START Data provided

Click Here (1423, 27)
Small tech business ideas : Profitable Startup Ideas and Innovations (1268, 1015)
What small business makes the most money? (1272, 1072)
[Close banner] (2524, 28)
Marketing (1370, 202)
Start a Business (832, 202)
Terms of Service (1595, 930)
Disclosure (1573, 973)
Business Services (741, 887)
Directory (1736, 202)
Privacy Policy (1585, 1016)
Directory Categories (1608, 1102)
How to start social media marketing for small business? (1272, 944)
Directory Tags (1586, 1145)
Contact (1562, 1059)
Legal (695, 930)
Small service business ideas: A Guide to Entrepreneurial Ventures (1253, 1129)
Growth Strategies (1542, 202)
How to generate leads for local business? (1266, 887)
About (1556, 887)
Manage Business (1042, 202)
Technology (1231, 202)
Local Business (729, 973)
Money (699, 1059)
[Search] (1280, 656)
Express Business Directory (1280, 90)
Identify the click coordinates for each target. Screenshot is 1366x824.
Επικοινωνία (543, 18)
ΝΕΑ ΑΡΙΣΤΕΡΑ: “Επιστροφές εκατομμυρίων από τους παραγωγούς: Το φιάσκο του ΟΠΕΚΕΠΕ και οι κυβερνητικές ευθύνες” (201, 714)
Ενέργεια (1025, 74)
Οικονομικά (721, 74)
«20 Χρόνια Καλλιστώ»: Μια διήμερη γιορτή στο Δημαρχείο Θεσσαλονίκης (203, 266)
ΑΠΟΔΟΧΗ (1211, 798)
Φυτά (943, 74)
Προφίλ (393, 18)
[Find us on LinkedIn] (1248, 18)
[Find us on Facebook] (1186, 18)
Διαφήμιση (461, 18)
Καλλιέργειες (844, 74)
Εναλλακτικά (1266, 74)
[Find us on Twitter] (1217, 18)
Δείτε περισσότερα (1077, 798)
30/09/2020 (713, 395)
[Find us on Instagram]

END Data provided

» Goal of the exercise:
Give again exactly, and only, the lines above starting at the one with "εκατομμυρίων από τους" and ending at the one with "Προφίλ (393, 18)".

» Problem solution:
ΝΕΑ ΑΡΙΣΤΕΡΑ: “Επιστροφές εκατομμυρίων από τους παραγωγούς: Το φιάσκο του ΟΠΕΚΕΠΕ και οι κυβερνητικές ευθύνες” (201, 714)
Ενέργεια (1025, 74)
Οικονομικά (721, 74)
«20 Χρόνια Καλλιστώ»: Μια διήμερη γιορτή στο Δημαρχείο Θεσσαλονίκης (203, 266)
ΑΠΟΔΟΧΗ (1211, 798)
Φυτά (943, 74)
Προφίλ (393, 18)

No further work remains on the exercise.